It should be appreciated that each several part of the present invention can be realized with hardware, software, firmware or combinations thereof.Above-mentioned
In embodiment, software that multiple steps or method can be performed in memory and by suitable instruction execution system with storage
Or firmware is realized.If, and in another embodiment, can be with well known in the art for example, realized with hardware
Any one of row technology or their combination are realized:With the logic gates for realizing logic function to data-signal
Discrete logic, have suitable combinational logic gate circuit application specific integrated circuit, programmable gate array
(Programmable Gate Array;Hereinafter referred to as:PGA), field programmable gate array (Field Programmable
Gate Array;Hereinafter referred to as:FPGA) etc..
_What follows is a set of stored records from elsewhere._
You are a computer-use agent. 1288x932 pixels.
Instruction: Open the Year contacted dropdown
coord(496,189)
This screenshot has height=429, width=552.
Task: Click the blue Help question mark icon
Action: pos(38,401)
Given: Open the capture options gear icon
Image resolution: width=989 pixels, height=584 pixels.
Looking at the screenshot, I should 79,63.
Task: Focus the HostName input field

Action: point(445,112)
Those skilled in the art are appreciated that to realize all or part of step that above-described embodiment method carries
Suddenly it is that by program the hardware of correlation can be instructed to complete, described program can be stored in a kind of computer-readable storage medium
In matter, the program upon execution, including one or a combination set of the step of embodiment of the method.
In addition, each functional module in each embodiment of the present invention can be integrated in a processing module or
Modules are individually physically present, can also two or more modules be integrated in a module.Above-mentioned integrated module
Both it can be realized, can also be realized in the form of software function module in the form of hardware.If the integrated module
In the form of software function module realize and as independent production marketing or in use, a computer can also be stored in can
Read in storage medium.
Storage medium mentioned above can be read-only storage, disk or CD etc..
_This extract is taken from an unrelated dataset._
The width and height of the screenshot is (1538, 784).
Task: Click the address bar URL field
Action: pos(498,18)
In the description of this specification, reference term " one embodiment ", " some embodiments ", " example ", " specifically show
The description of example " or " some examples " etc. means specific features, structure, material or the spy for combining the embodiment or example description
Point is contained at least one embodiment or example of the present invention.In this manual, to the schematic representation of above-mentioned term not
Necessarily refer to identical embodiment or example.Moreover, specific features, structure, material or the feature of description can be any
One or more embodiments or example in combine in an appropriate manner.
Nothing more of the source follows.